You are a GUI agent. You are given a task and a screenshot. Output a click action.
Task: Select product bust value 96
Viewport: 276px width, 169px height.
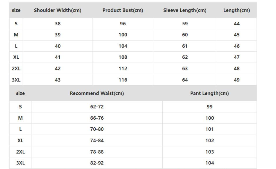pyautogui.click(x=123, y=24)
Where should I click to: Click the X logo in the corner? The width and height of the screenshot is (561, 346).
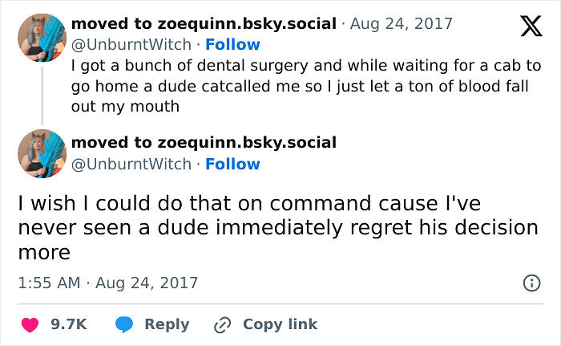pos(531,27)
********
Rewrite the listing above with "screenshot" changed to "screen capture" everywhere it appears, keeping everything else the same and leaving out the pictures.

You are a GUI agent. You are given a task and a screen capture. Output a click action.
Task: Select product bust value 96
Viewport: 276px width, 169px height.
pyautogui.click(x=123, y=24)
Where should I click to: Click the X logo in the corner? The width and height of the screen capture is (561, 346).
pos(531,27)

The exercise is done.